'Muhammad Only Leads to the Grave'

Article excerpt

Byline: Jon Meacham and Lisa Miller

Franklin Graham, infuriated by his disinvitation to the Pentagon's National Day of Prayer ceremony last week, argues that he is being discriminated against for his beliefs. The son of evangelist Billy Graham talked to NEWSWEEK's Jon Meacham and Lisa Miller prior to the event. Edited excerpts:

Meacham: Would your sense of Christian humility not lead you to see the point of critics who say, because of the things you've said [calling Islam "wicked," "evil"], you could possibly be more divisive than unifying at a state-sponsored occasion?

Graham: Someone can try to make that argument.
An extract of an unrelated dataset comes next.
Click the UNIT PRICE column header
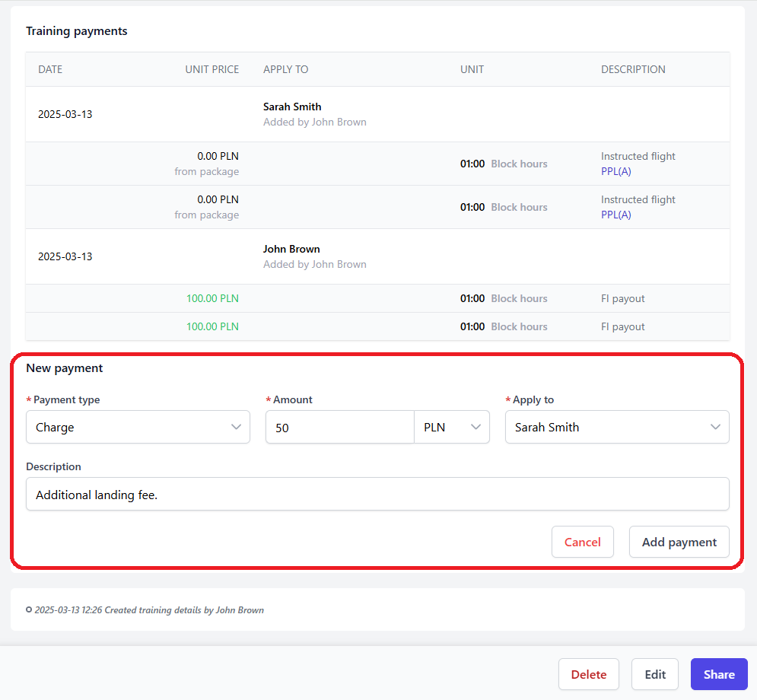757x700 pixels. 212,69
Eighty percent of America claims to be of the Christian faith. So there may be 20 percent who may be offended.

I'm in the 80 percent, and I'm offended.

That I mention Jesus Christ [in prayer]?

No, sir, by what you said about Islam, because I think it's more divisive than unifying.

Nine years ago I said it was wicked and evil.

But you still believe it.

Sure. But, again, I don't go out and speak about it. I just have to ask you: what they do to women, is that wicked or evil?

I would go to the cross for your right to preach in almost any forum. But I also understand the argument that the point of a public religious service is to be as unifying as possible.

I am who I am. I don't believe that you can get to heaven through being a Buddhist or Hindu. I think Muhammad only leads to the grave. Now, that's what I believe, and I don't apologize for my faith.